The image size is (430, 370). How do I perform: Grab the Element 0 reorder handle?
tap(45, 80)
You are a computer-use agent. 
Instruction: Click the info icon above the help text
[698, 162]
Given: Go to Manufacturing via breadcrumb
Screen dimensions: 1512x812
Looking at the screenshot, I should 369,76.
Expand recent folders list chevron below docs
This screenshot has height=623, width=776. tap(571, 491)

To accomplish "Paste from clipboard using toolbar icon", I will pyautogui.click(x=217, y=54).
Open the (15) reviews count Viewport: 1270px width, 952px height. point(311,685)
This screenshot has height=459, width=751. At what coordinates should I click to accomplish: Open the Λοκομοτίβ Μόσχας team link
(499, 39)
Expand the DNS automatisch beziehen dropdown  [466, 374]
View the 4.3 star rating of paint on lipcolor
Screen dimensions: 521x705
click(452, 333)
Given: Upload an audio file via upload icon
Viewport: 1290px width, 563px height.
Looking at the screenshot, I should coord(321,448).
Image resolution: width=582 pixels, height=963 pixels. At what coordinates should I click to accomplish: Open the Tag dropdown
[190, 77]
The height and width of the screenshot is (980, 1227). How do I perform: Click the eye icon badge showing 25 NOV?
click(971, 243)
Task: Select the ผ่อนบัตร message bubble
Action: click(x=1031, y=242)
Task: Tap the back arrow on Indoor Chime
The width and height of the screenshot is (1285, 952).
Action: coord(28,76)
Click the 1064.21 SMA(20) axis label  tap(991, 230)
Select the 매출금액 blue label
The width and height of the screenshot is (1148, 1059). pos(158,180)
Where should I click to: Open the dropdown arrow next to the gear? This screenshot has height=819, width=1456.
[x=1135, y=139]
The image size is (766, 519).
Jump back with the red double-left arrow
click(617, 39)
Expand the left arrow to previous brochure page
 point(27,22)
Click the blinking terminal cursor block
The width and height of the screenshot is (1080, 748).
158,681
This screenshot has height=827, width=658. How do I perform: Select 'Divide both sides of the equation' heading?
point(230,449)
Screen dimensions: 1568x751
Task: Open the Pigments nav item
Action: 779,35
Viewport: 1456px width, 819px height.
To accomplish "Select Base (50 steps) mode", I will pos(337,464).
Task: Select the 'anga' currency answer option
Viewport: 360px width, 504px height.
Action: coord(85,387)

## Required task
Copy the listing above as a numbered list, one line per entry, and skip the blank lines.

## The result
1. The image size is (430, 370). How do I perform: Grab the Element 0 reorder handle?
2. tap(45, 80)
3. You are a computer-use agent. 
4. Instruction: Click the info icon above the help text
5. [698, 162]
6. Given: Go to Manufacturing via breadcrumb
7. Screen dimensions: 1512x812
8. Looking at the screenshot, I should 369,76.
9. Expand recent folders list chevron below docs
10. This screenshot has height=623, width=776. tap(571, 491)
11. To accomplish "Paste from clipboard using toolbar icon", I will pyautogui.click(x=217, y=54).
12. Open the (15) reviews count Viewport: 1270px width, 952px height. point(311,685)
13. This screenshot has height=459, width=751. At what coordinates should I click to accomplish: Open the Λοκομοτίβ Μόσχας team link
14. (499, 39)
15. Expand the DNS automatisch beziehen dropdown  [466, 374]
16. View the 4.3 star rating of paint on lipcolor
17. Screen dimensions: 521x705
18. click(452, 333)
19. Given: Upload an audio file via upload icon
20. Viewport: 1290px width, 563px height.
21. Looking at the screenshot, I should coord(321,448).
22. Image resolution: width=582 pixels, height=963 pixels. At what coordinates should I click to accomplish: Open the Tag dropdown
23. [190, 77]
24. The height and width of the screenshot is (980, 1227). How do I perform: Click the eye icon badge showing 25 NOV?
25. click(971, 243)
26. Task: Select the ผ่อนบัตร message bubble
27. Action: click(x=1031, y=242)
28. Task: Tap the back arrow on Indoor Chime
29. The width and height of the screenshot is (1285, 952).
30. Action: coord(28,76)
31. Click the 1064.21 SMA(20) axis label  tap(991, 230)
32. Select the 매출금액 blue label
33. The width and height of the screenshot is (1148, 1059). pos(158,180)
34. Where should I click to: Open the dropdown arrow next to the gear? This screenshot has height=819, width=1456.
35. [x=1135, y=139]
36. The image size is (766, 519).
37. Jump back with the red double-left arrow
38. click(617, 39)
39. Expand the left arrow to previous brochure page
40.  point(27,22)
41. Click the blinking terminal cursor block
42. The width and height of the screenshot is (1080, 748).
43. 158,681
44. This screenshot has height=827, width=658. How do I perform: Select 'Divide both sides of the equation' heading?
45. point(230,449)
46. Screen dimensions: 1568x751
47. Task: Open the Pigments nav item
48. Action: 779,35
49. Viewport: 1456px width, 819px height.
50. To accomplish "Select Base (50 steps) mode", I will pos(337,464).
51. Task: Select the 'anga' currency answer option
52. Viewport: 360px width, 504px height.
53. Action: coord(85,387)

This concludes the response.